Section 38.2Fair Market Value Determination. (a)Fair Market Value” shall mean the fixed annual rent, determined as of the commencement of the FMV Term that a willing lessee would pay and a willing lessor would accept for the FMV Space for the FMV Term in the Building and/or Comparable Buildings at such commencement of the FMV Term, each party acting prudently and under no compulsion to lease, taking into account all relevant factors, including, without limitation, any terms expressly provided herein for the leasing of the FMV Space for the FMV Term (e.g., adjustments to any base years, the granting of any Market Concessions, responsibility for brokerage commission, and the delivery condition of the FMV Space, if so specified).

**Provided information:**

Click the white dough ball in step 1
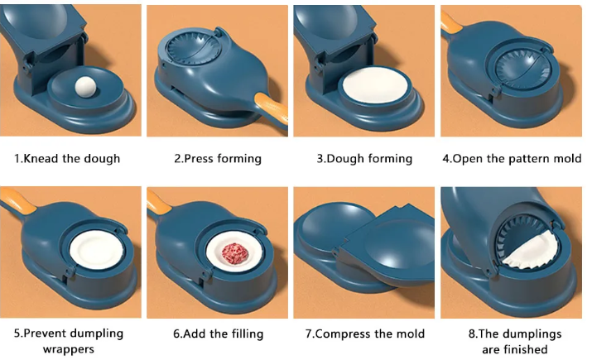coord(86,87)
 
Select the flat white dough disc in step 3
coord(375,85)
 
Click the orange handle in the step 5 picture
coord(18,199)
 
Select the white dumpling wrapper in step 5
coord(96,249)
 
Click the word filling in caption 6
coord(248,334)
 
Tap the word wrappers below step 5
coord(69,350)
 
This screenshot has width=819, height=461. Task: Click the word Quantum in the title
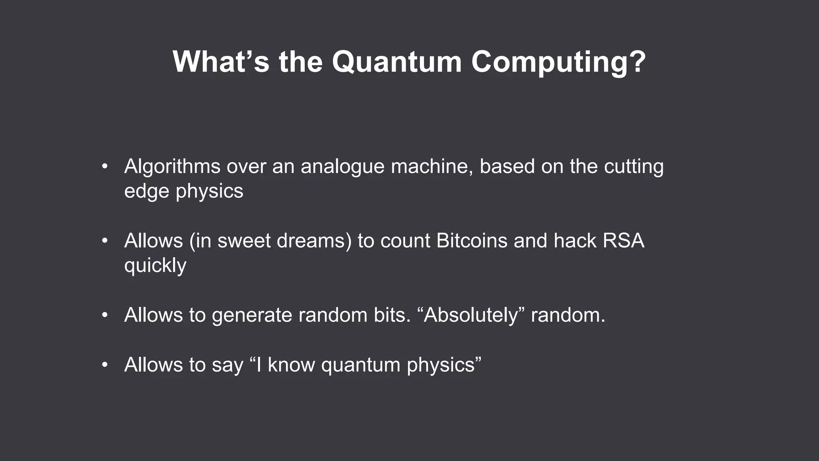pos(396,62)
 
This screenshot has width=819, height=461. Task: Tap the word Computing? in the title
pos(558,62)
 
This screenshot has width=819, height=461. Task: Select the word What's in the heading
pos(221,62)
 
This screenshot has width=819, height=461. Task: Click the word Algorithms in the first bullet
pos(172,166)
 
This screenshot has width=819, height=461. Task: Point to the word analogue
pos(342,166)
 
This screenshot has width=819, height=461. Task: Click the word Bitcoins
pos(471,241)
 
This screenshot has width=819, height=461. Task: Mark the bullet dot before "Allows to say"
pos(105,365)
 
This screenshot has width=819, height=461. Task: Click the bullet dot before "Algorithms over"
pos(105,166)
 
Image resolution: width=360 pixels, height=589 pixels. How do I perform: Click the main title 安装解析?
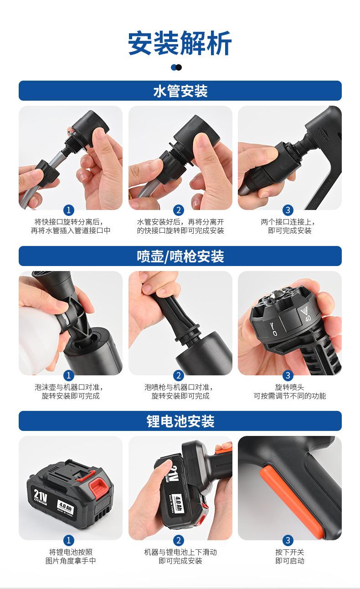point(180,43)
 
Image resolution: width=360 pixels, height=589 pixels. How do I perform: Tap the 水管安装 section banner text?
point(180,91)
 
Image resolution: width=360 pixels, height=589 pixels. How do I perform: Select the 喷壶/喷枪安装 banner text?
point(180,256)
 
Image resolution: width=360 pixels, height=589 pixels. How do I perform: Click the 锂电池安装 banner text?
point(180,421)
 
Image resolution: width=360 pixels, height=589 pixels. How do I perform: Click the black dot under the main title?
point(179,67)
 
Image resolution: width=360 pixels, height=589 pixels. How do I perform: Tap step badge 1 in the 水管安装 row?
point(69,210)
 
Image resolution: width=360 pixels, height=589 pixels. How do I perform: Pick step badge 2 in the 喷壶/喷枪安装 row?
point(179,375)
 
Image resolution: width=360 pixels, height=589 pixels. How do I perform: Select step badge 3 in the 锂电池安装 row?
point(288,540)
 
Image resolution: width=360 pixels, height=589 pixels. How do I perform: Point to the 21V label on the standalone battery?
point(40,495)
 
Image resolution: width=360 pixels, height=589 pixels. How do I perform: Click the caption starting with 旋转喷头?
point(289,391)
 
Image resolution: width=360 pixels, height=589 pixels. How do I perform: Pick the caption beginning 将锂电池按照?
point(71,556)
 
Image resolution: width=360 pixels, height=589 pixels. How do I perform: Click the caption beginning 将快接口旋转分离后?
point(71,226)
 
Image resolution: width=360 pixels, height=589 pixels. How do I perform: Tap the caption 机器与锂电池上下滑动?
point(180,552)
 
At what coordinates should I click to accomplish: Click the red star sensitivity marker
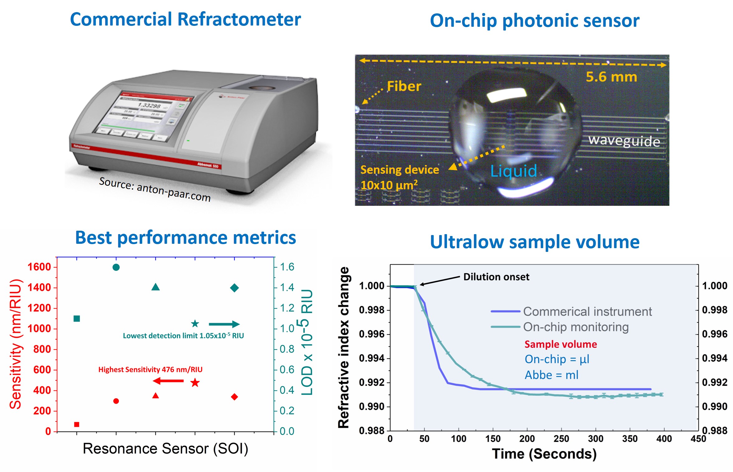click(x=195, y=382)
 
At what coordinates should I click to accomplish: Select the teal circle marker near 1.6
click(x=116, y=267)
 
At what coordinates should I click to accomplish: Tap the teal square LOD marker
click(x=77, y=319)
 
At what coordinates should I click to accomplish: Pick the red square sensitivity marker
click(x=77, y=424)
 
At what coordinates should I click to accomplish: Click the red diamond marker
click(x=234, y=397)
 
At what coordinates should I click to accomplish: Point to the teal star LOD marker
click(x=195, y=324)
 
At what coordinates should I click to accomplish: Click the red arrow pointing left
click(x=168, y=381)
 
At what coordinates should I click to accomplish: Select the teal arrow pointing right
click(x=224, y=324)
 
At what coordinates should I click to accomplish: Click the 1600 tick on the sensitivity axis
click(x=39, y=267)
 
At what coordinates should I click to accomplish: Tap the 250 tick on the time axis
click(x=561, y=439)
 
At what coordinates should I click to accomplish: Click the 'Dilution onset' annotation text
click(x=496, y=277)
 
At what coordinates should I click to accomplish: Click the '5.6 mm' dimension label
click(x=611, y=77)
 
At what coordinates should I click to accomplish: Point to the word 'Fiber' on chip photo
click(x=404, y=86)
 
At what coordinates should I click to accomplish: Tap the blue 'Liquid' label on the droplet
click(x=514, y=171)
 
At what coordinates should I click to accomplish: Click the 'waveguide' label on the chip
click(x=624, y=141)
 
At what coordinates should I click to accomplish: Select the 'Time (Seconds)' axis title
click(x=544, y=454)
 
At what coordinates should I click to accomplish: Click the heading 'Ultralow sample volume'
click(x=534, y=242)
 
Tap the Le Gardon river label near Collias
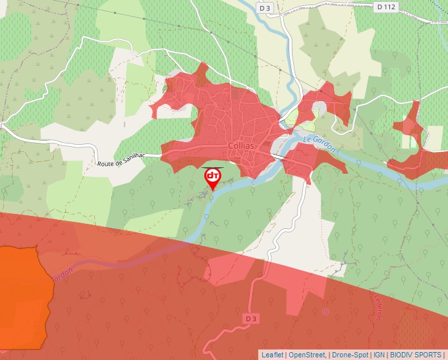(320, 144)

**Exercise details:**
Answer these questions using the fair market value section above:
1. What kind of rent does "Fair Market Value" mean?
2. As of what point is that rent determined?
3. How must each party be acting?

**Correct output:**
1. The fixed annual rent
2. The commencement of the FMV Term
3. Prudently and under no compulsion to lease